**What you have to do**.
Return the records exactly as they are.

[Stored items]
───

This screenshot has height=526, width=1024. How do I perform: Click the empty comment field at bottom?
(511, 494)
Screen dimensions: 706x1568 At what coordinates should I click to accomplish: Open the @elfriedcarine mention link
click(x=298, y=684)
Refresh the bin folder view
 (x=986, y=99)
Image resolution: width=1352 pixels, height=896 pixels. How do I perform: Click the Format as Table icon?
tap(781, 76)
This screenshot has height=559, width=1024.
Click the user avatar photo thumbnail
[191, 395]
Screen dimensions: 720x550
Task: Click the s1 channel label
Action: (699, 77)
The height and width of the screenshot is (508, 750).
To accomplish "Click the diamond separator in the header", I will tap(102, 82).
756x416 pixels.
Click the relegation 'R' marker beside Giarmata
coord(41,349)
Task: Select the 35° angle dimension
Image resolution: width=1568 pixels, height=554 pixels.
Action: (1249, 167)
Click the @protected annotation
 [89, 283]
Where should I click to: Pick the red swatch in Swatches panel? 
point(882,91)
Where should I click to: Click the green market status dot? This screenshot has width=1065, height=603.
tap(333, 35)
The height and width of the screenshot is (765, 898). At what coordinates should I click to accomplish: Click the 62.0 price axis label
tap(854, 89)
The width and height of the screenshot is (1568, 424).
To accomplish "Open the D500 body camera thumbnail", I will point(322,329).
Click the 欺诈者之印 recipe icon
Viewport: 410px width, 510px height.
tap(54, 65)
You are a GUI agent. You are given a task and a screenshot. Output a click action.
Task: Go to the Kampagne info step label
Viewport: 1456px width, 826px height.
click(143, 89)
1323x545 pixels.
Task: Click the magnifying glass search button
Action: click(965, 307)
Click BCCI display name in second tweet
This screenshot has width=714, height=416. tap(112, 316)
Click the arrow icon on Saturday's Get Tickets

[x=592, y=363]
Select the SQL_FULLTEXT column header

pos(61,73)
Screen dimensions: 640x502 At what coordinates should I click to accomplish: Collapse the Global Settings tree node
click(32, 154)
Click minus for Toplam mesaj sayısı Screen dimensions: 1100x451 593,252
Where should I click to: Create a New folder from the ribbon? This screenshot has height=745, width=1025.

───

**Written solution**.
This screenshot has height=526, width=1024. How do I perform: Click the empty comment field at bottom?
(511, 494)
Screen dimensions: 706x1568 At what coordinates should I click to accomplish: Open the @elfriedcarine mention link
click(x=298, y=684)
Refresh the bin folder view
 (x=986, y=99)
Image resolution: width=1352 pixels, height=896 pixels. How do I perform: Click the Format as Table icon?
tap(781, 76)
This screenshot has height=559, width=1024.
Click the user avatar photo thumbnail
[191, 395]
Screen dimensions: 720x550
Task: Click the s1 channel label
Action: (699, 77)
The height and width of the screenshot is (508, 750).
To accomplish "Click the diamond separator in the header", I will tap(102, 82).
756x416 pixels.
Click the relegation 'R' marker beside Giarmata
coord(41,349)
Task: Select the 35° angle dimension
Image resolution: width=1568 pixels, height=554 pixels.
Action: (1249, 167)
Click the @protected annotation
 [89, 283]
Where should I click to: Pick the red swatch in Swatches panel? 
point(882,91)
Where should I click to: Click the green market status dot? This screenshot has width=1065, height=603.
tap(333, 35)
The height and width of the screenshot is (765, 898). At what coordinates should I click to accomplish: Click the 62.0 price axis label
tap(854, 89)
The width and height of the screenshot is (1568, 424).
To accomplish "Open the D500 body camera thumbnail", I will point(322,329).
Click the 欺诈者之印 recipe icon
Viewport: 410px width, 510px height.
tap(54, 65)
You are a GUI agent. You are given a task and a screenshot. Output a click action.
Task: Go to the Kampagne info step label
Viewport: 1456px width, 826px height.
click(143, 89)
1323x545 pixels.
Task: Click the magnifying glass search button
Action: click(965, 307)
Click BCCI display name in second tweet
This screenshot has width=714, height=416. tap(112, 316)
Click the arrow icon on Saturday's Get Tickets

[x=592, y=363]
Select the SQL_FULLTEXT column header

pos(61,73)
Screen dimensions: 640x502 At what coordinates should I click to accomplish: Collapse the Global Settings tree node
click(32, 154)
Click minus for Toplam mesaj sayısı Screen dimensions: 1100x451 593,252
Where should I click to: Create a New folder from the ribbon? This screenshot has height=745, width=1025.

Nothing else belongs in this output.